▶ **Raw data**
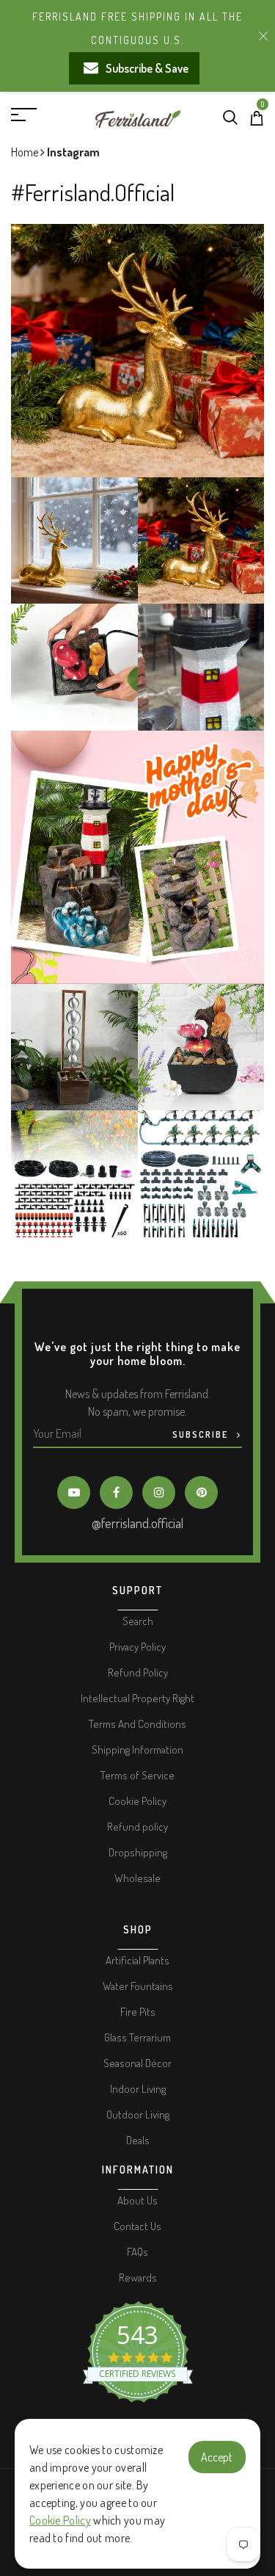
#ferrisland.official (93, 192)
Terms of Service (137, 1775)
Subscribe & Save (147, 68)
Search (137, 1621)
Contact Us (137, 2226)
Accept (216, 2457)
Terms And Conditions (137, 1724)
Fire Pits (137, 2012)
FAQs (137, 2252)
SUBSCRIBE (201, 1434)
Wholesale (137, 1878)
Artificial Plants (137, 1960)
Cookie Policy (60, 2520)
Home (25, 152)
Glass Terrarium (137, 2037)
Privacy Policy (137, 1647)
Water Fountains (138, 1986)
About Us (137, 2200)
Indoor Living (138, 2089)
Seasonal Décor (137, 2063)
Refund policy (137, 1827)
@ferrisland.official (137, 1523)
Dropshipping (138, 1852)
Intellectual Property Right (137, 1698)
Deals (138, 2140)
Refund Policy (138, 1672)
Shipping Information (137, 1749)
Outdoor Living (137, 2114)
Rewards (138, 2277)
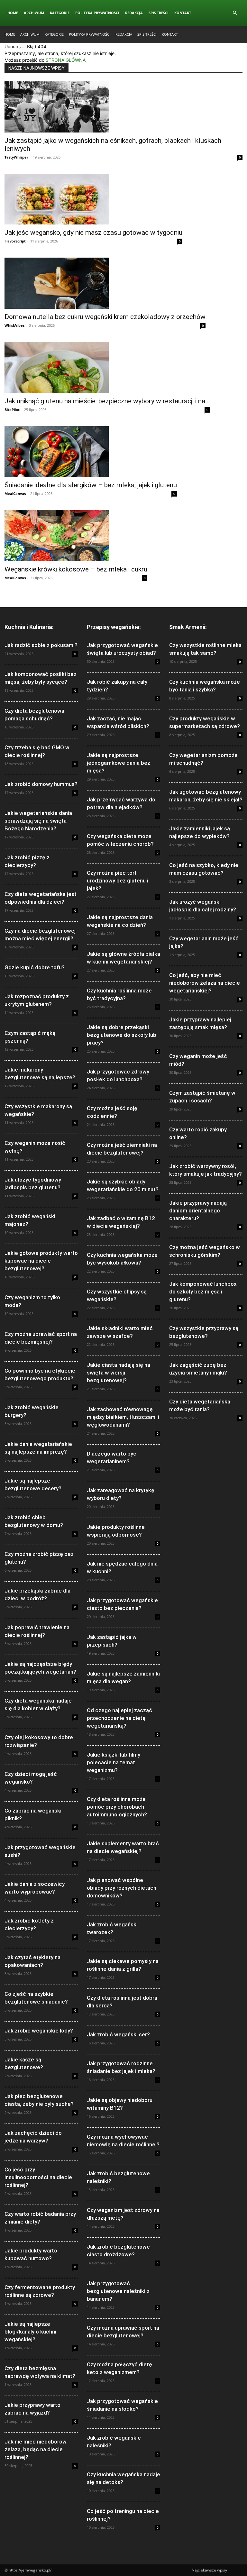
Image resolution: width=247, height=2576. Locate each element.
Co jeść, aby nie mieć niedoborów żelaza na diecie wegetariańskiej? (204, 983)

▶ **Task objective**
This task calls for an exact copy of the data above, without pictures.

▶ **Output**
#ferrisland.official (93, 192)
Terms of Service (137, 1775)
Subscribe & Save (147, 68)
Search (137, 1621)
Contact Us (137, 2226)
Accept (216, 2457)
Terms And Conditions (137, 1724)
Fire Pits (137, 2012)
FAQs (137, 2252)
SUBSCRIBE (201, 1434)
Wholesale (137, 1878)
Artificial Plants (137, 1960)
Cookie Policy (60, 2520)
Home (25, 152)
Glass Terrarium (137, 2037)
Privacy Policy (137, 1647)
Water Fountains (138, 1986)
About Us (137, 2200)
Indoor Living (138, 2089)
Seasonal Décor (137, 2063)
Refund policy (137, 1827)
@ferrisland.official (137, 1523)
Dropshipping (138, 1852)
Intellectual Property Right (137, 1698)
Deals (138, 2140)
Refund Policy (138, 1672)
Shipping Information (137, 1749)
Outdoor Living (137, 2114)
Rewards (138, 2277)
Image resolution: width=247, height=2576. Locate each element.
Co jeść, aby nie mieć niedoborów żelaza na diecie wegetariańskiej? (204, 983)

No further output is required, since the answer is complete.